This well-researched biography covers Conrad Martens' early years in England, his period as official artist on the Beagle, his visits to Tahiti and New Zealand and his painting tours in the Blue Mountains, the Illawarra, Brisbane, the Darling Downs, New England, and the Hunter Valley, as well as his life and work in Sydney.
It deals with problems of forgeries of his work based on substituting less valuable unsigned works by J.M. Rugendas, George Peacock or those by his daughter Rebecca, whom he taught.
It details Martens' voyage with Charles Darwin on the Beagle, their survey of the Santa Cruz River, their search for the murderers of the Governor of the Falkland Islands and the story of Jemmy Button, the Fuegian Indian taken to England and educated as an English gentleman who then returned to join his tribe with disastrous results. Martens' drawings and profile maps of the Falklands proved so strategically important and accurate that the British War office consulted them during the recent Falklands War.

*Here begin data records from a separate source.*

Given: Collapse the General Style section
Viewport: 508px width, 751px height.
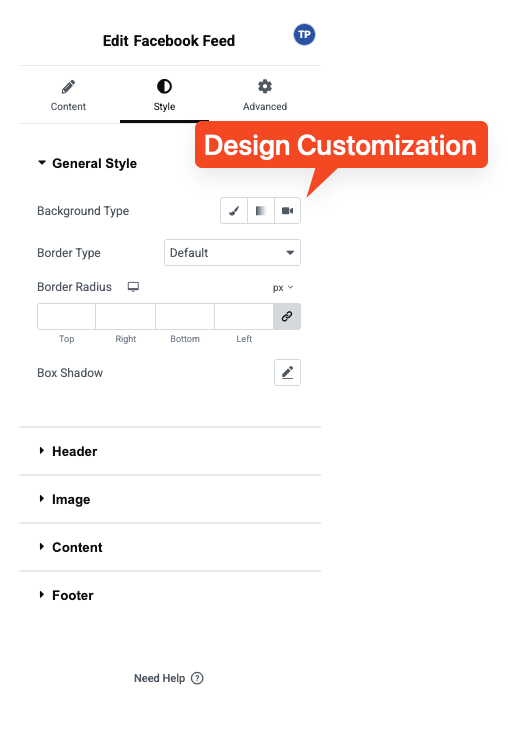Looking at the screenshot, I should point(87,163).
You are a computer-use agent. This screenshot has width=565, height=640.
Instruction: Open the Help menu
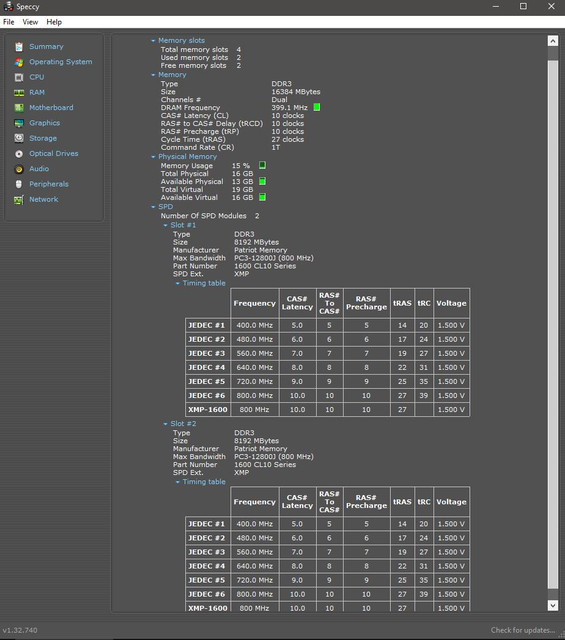(x=54, y=22)
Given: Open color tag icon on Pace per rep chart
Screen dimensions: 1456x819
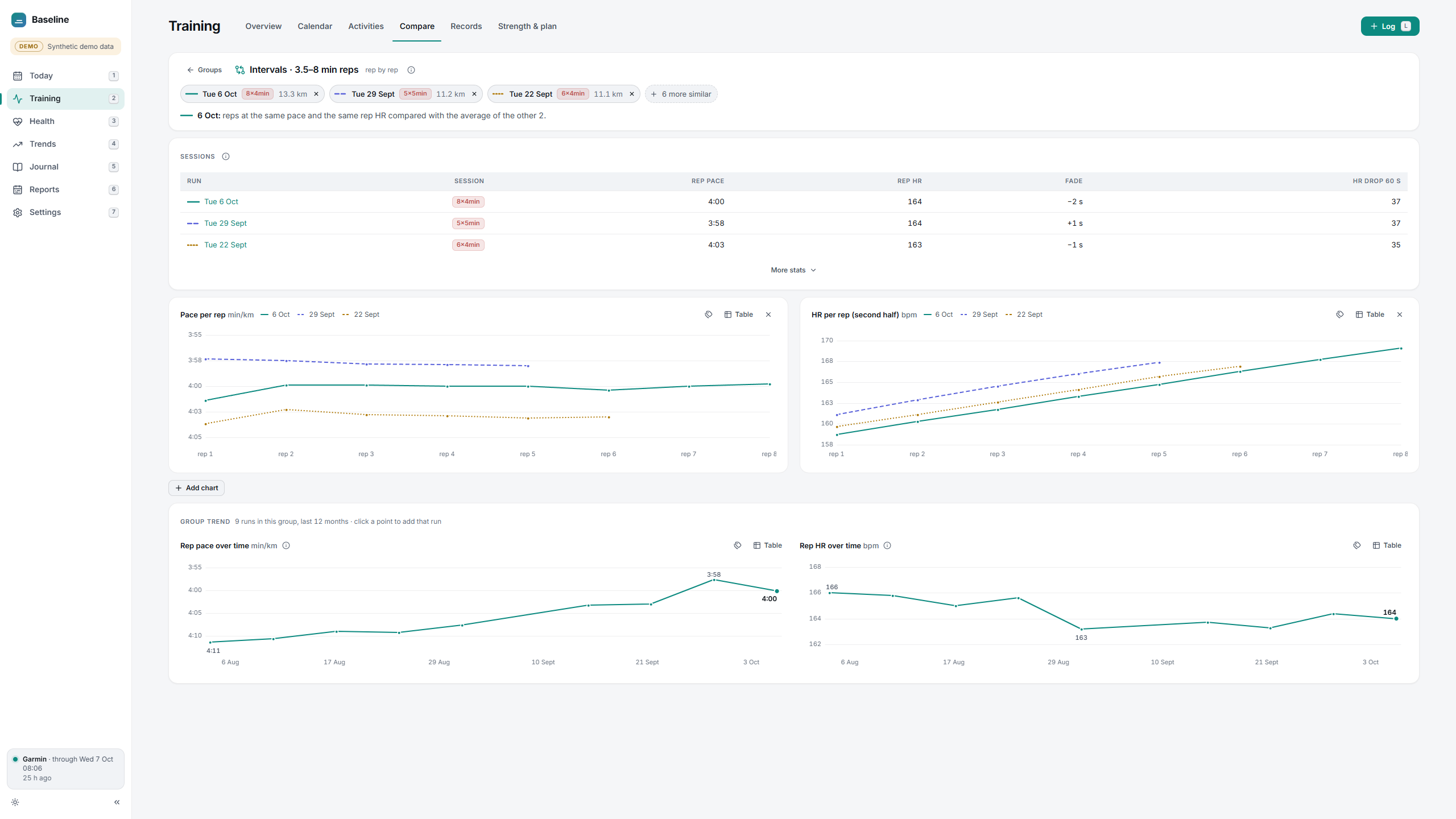Looking at the screenshot, I should pyautogui.click(x=709, y=315).
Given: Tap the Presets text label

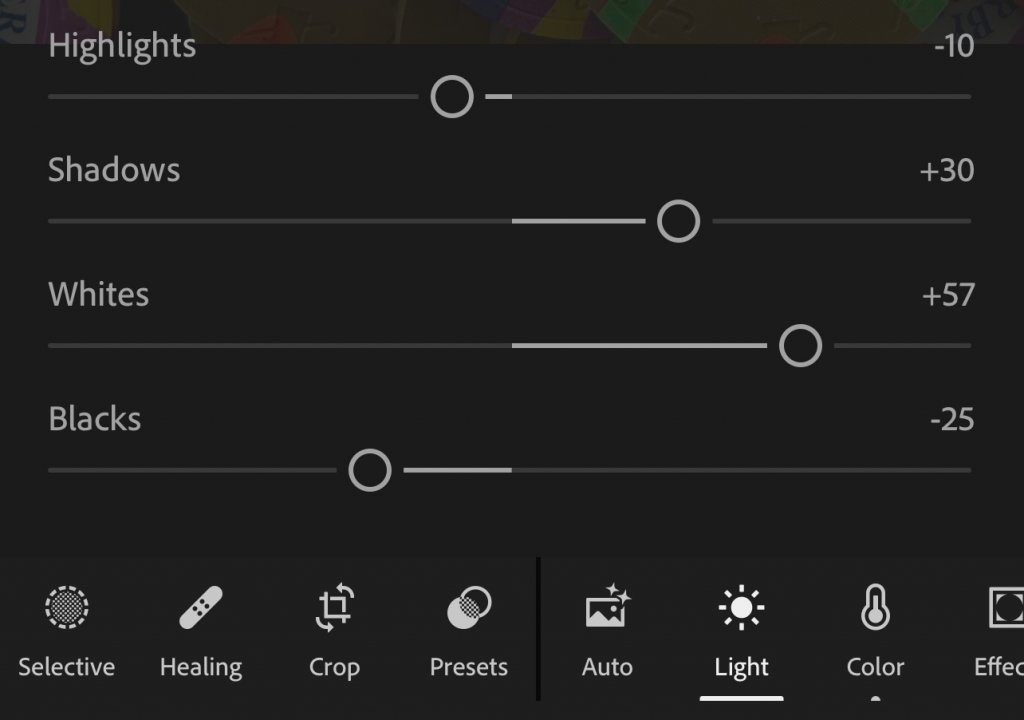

The author's clear and lively text provides insight into colonial life and early art patronage - or the lack of it - as well as dealing with Martens' pupils, patrons, exhibitions, and the lithographs. Three maps, sixteen color plates, seventeen b.w. illustrations and a six-page chronology of Martens' life make this the definitive biography for general readers and students of colonial art and colonial history.